Banca & Finanças Depois da Nos e Ibersol, BPI deixa de ter participação qualificada na Navigator

Depois da Nos e Ibersol, BPI deixa de ter participação qualificada na Navigator

O fundo de pensões do BPI continua a vender. Depois de reduzir a posição na Nos e na Ibersol, a entidade deixou agora de ter uma participação qualificada na Navigator.
Depois da Nos e Ibersol, BPI deixa de ter participação qualificada na Navigator
Pedro Simões
Rita Atalaia 10 de setembro de 2018 às 17:33

O fundo de pensões do BPI continua a reduzir a sua participação em várias empresas. Depois da Nos e da Ibersol, a entidade baixou a fasquia dos 2% no capital da Navigator, deixando de ter uma posição qualificada.

 

"O Fundo de Pensões do Banco BPI passou a deter um total de 14.268.527 acções da Navigator, representativas de 1,989% do capital social da sociedade, deixando assim de deter uma participação qualificada na sociedade", de acordo com um comunicado enviado pela Navigator à Comissão do Mercado de Valores Mobiliários.

Antes, o fundo de pensões do BPI detinha uma participação de 2,001% no capital social da Navigator e historicamente foi sempre um dos accionistas de referência da empresa de pasta e papel.

O fundo tem vindo a reduzir a sua exposição a algumas empresas.
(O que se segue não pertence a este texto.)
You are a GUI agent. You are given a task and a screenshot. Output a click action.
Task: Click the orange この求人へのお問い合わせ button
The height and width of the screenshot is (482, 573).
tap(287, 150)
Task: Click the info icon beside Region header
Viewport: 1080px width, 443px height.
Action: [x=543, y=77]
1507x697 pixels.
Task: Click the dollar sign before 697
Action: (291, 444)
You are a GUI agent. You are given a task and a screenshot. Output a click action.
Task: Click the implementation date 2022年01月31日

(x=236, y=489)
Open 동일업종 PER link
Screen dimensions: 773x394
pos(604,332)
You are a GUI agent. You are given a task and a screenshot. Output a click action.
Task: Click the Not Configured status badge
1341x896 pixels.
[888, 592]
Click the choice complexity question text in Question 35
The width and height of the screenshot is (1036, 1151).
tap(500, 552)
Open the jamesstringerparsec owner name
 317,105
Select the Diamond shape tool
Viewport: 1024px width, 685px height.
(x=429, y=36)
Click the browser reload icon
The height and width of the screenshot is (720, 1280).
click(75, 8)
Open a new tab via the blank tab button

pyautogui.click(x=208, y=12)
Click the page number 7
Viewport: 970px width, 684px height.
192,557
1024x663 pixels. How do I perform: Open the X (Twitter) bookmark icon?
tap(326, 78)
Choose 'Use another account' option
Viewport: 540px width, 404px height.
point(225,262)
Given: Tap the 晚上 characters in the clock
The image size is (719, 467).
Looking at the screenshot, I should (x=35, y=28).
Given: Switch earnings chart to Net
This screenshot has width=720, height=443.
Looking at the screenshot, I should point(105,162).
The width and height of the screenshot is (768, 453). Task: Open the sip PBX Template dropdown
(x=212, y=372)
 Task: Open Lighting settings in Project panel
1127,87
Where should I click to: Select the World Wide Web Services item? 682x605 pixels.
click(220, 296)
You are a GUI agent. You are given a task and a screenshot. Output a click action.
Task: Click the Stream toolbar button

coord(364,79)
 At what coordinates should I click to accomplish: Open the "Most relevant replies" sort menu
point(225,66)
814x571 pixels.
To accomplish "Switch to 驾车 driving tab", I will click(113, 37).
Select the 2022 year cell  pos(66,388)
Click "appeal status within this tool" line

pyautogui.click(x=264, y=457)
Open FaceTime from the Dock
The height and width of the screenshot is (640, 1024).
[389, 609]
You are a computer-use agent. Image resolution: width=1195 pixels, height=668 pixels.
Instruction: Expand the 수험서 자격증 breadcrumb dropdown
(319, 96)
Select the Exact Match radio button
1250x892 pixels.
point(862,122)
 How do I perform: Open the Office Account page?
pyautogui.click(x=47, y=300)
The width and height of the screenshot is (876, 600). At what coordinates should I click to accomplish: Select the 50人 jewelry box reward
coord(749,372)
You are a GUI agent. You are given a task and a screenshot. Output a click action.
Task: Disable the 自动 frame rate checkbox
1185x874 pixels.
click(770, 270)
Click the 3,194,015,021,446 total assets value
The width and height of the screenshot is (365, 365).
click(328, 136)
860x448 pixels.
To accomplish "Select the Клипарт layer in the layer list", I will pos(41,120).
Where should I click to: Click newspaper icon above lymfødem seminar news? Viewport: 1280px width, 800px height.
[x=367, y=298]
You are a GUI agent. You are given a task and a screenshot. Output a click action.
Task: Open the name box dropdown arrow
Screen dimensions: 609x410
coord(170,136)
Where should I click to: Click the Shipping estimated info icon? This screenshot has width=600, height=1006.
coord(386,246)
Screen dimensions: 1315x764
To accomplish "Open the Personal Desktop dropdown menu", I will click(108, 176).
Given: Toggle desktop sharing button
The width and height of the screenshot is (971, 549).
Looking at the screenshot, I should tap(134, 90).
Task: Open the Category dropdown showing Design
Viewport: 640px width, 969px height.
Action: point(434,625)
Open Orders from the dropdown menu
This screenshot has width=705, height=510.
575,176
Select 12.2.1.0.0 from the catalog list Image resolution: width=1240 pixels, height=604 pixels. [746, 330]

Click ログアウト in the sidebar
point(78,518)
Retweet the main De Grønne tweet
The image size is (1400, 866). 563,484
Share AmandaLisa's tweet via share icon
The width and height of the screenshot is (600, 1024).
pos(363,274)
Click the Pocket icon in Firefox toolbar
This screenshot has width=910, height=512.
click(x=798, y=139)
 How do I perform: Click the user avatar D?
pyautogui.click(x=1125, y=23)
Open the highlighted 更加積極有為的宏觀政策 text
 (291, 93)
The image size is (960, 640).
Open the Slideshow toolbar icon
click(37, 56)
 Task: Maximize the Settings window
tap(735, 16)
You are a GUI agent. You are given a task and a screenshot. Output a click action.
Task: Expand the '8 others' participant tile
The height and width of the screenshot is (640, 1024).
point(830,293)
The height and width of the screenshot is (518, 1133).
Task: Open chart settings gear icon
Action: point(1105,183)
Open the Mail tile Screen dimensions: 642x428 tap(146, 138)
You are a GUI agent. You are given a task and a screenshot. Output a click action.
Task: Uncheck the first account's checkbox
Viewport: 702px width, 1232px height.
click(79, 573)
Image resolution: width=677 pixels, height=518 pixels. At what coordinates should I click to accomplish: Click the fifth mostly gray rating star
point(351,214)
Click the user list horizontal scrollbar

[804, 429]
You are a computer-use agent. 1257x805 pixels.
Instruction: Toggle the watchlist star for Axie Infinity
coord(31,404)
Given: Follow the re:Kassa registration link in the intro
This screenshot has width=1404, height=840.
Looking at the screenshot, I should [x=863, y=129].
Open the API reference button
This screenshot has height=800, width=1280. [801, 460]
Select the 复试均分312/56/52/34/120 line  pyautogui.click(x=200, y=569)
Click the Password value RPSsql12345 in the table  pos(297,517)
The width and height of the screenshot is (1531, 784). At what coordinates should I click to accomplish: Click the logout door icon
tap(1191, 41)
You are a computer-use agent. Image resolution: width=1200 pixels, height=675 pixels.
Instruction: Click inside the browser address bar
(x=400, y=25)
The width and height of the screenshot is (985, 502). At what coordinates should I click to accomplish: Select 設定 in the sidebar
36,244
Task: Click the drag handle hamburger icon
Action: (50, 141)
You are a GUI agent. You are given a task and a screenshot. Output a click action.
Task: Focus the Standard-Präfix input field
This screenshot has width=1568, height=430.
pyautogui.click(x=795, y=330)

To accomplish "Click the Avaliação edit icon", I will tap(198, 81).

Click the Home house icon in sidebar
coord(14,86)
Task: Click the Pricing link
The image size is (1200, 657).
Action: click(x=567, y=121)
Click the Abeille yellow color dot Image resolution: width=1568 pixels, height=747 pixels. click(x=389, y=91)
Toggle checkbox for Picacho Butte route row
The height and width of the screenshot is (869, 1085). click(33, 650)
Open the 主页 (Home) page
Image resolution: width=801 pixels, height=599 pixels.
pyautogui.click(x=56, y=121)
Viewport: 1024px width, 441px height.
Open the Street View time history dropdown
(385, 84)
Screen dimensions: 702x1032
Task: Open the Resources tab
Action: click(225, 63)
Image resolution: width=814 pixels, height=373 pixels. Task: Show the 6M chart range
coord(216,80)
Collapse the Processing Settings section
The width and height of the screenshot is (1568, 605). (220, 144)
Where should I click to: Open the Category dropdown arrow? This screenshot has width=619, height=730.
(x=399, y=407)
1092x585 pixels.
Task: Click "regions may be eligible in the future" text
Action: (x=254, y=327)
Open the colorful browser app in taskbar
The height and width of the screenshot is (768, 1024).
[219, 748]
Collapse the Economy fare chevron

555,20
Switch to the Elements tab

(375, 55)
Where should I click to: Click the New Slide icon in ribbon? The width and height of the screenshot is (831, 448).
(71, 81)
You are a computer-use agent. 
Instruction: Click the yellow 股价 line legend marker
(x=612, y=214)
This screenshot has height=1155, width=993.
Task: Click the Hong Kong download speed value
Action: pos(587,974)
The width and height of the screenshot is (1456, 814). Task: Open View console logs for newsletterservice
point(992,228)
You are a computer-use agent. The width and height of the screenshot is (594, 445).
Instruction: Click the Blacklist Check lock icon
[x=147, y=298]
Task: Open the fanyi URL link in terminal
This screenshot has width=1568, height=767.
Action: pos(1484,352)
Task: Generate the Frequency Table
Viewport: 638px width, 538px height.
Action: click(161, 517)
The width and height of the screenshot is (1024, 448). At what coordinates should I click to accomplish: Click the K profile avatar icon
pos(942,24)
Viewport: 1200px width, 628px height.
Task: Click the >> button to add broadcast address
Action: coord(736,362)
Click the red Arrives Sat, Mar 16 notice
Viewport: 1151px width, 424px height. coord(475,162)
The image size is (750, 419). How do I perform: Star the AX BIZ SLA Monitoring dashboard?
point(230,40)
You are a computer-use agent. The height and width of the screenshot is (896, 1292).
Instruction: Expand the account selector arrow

Foi em Março que o BPI diminuiu a posição no capital da Nos, ficando pela primeira vez desde 2008 com uma participação abaixo dos 2% na operadora de telecomunicações.

 

No mesmo mês, o fundo de pensões do BPI também reduziu a sua posição na Ibersol, deixando de ter uma participação qualificada na empresa: passou de 2% para 1,219%.

Antes disso, o banco liderado por Pablo Forero decidiu alienar a posição que detinha na Viacer, que controla a Super Bock, ao grupo Violas, que ficou accionista maioritário da cervejeira. A operação foi realizada no início do ano por 233 milhões de euros.

O BPI tem concretizado uma série de vendas de activos desde que foi concluída da OPA do CaixaBank sobre o banco. No final do ano passado, o banco anunciou a venda dos negócios de seguros vida e gestão de pensões, gestão de fundos de investimento, gestão de activos, e corretagem e research ao Caixabank, por um total de 222 milhões de euros.